Is it? When I look at it from a different angle, I see two teams: One that has somewhat of a bad history of favoritism and blatant team orders, the other that has conducted itself quite to the opposite the last 3 seasons - arguably, causing as much controversy because it seemed the team went too far in trying to control the outcome of the race.

You can say many things about Mercedes, but the way they have tried to (micro) manage two drivers fighting for the championship has been nothing short of exemplary. If they could be accused of something, it was their way of micro managing both drivers to the point that the driver in the lead would always be at a slight advantage due to the equality in strategies and the fact that the leading driver would get priority on the pitstop. Team-orders like the one last year in Monaco where Rosberg was ordered to let Lewis by were ok to the point it was Rosberg who was driving at very slow and holding up pretty much everyone to the point everyone was speculating if there was a technical issue on the car.

This year, we saw a similar team interference in Bahrain, where Bottas was in a similar situation like Rosberg last year in Monaco. He was ultimately driving his own race - trying to figure out why he was lacking pace. The order to let Hamilton by was a no-brainer given the pace advantage. As a team, the worst thing you want is to have one driver holding up the other and damaging the results for both.

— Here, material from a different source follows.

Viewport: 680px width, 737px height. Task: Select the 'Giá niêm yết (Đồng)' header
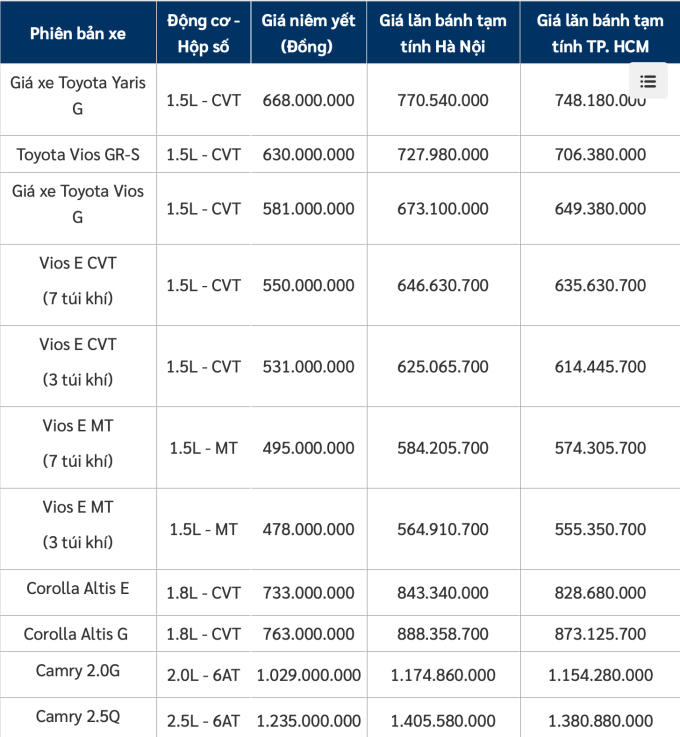(308, 33)
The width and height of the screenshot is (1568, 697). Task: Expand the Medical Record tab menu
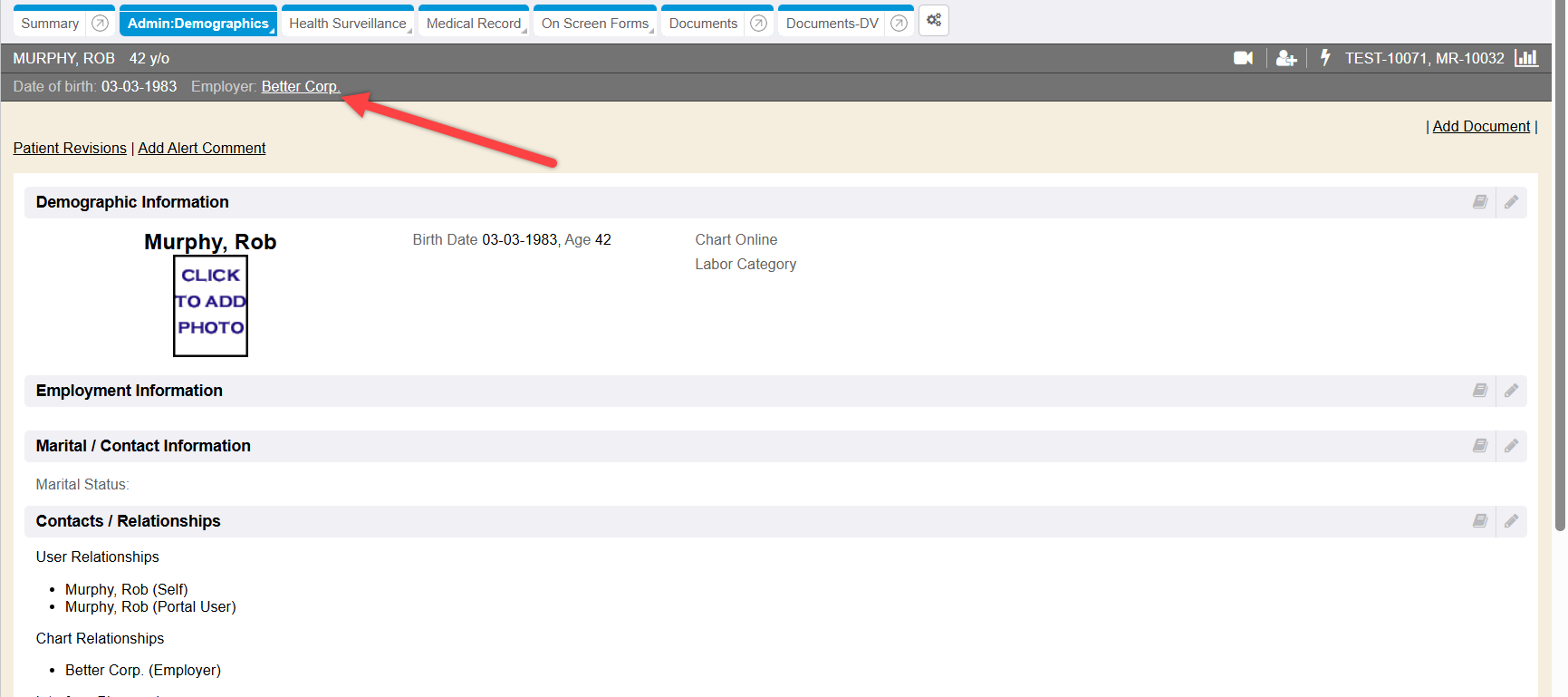tap(474, 24)
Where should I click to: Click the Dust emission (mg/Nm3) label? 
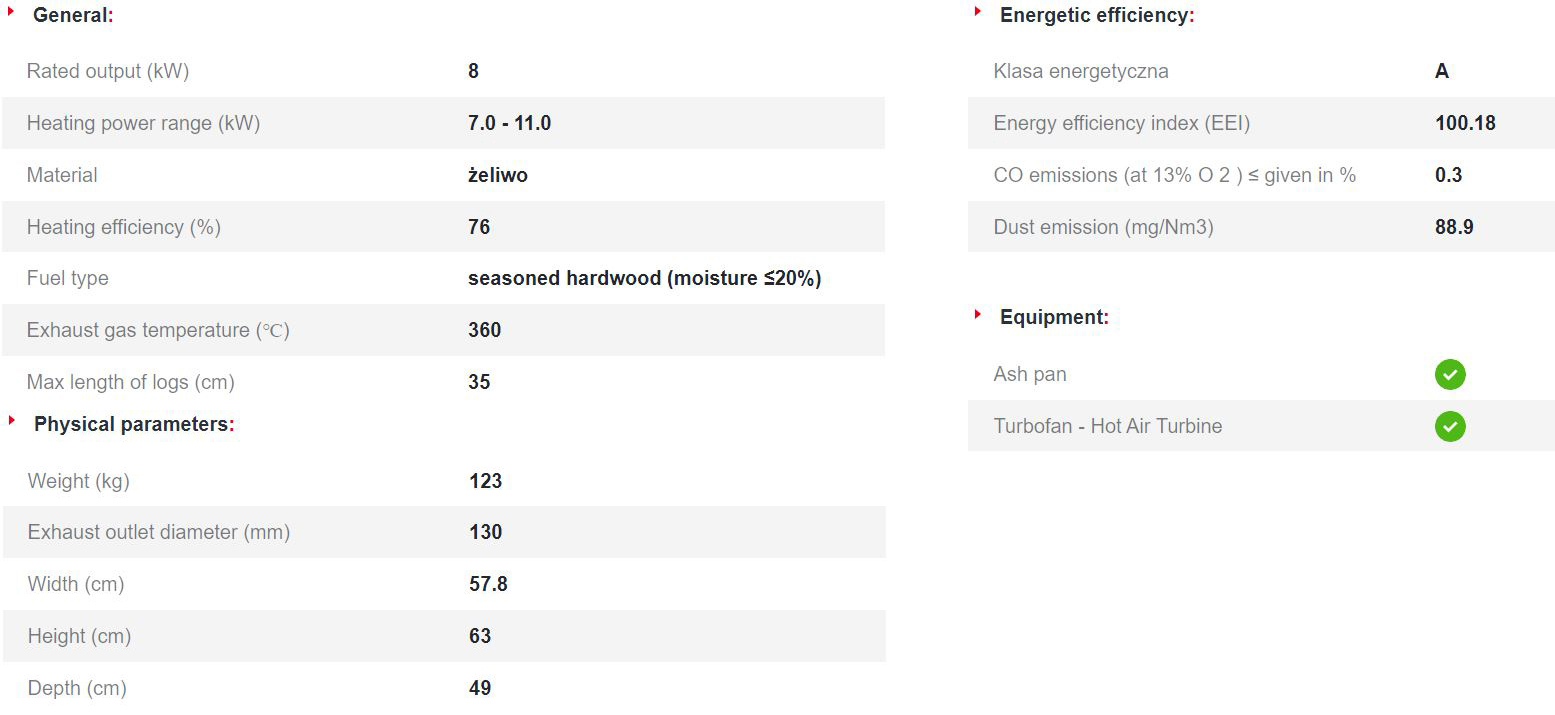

Another instance was last race (Barcelona) when they somewhat went for a 1-stop with Bottas and came into a position where he was able to hold up Vettel and help Hamilton secure the win. Bottas himself was never in contention for the win at that race. This wasn't much different to say China (or was it Australia? Sochi? Not sure now) when Ferrari kept out Kimi rather long too. There have been other instances of very subtle 'team-orders' or race managing, i.e. when Ferrari pitted Kimi early for example to study his performance on the second tire and thus giving valuable information for their leading car. These are all strategic elements that can influence the outcome of a race and are way more subtle.

IMO - there is a difference in using team-orders to get the best possible team-result (e.g. Monaco '16, Bahrain '17, Barcelona '17 and numerous other instances) or using it to change the running order of team-mates where it does not impact the team-result. Did Ferrari do this in Monaco? Hard to say - as I just posted in the Monaco topic - Ferrari had a clear picture of the track and IMO was quite aware that Kimi would end up in traffic (backmarkers). With the gap between the two, every tenth counted. Even prior to the race, most "armchair experts" argued that pitting second would be better, probably as a result of the tire differential and the time it takes to get the SS into temperature window. If Ferrari had been as obsessed as Mercedes has been in the past over "equality", I think they would have pitted Vettel first (or at least given Kimi the choice) with the second car a lap later.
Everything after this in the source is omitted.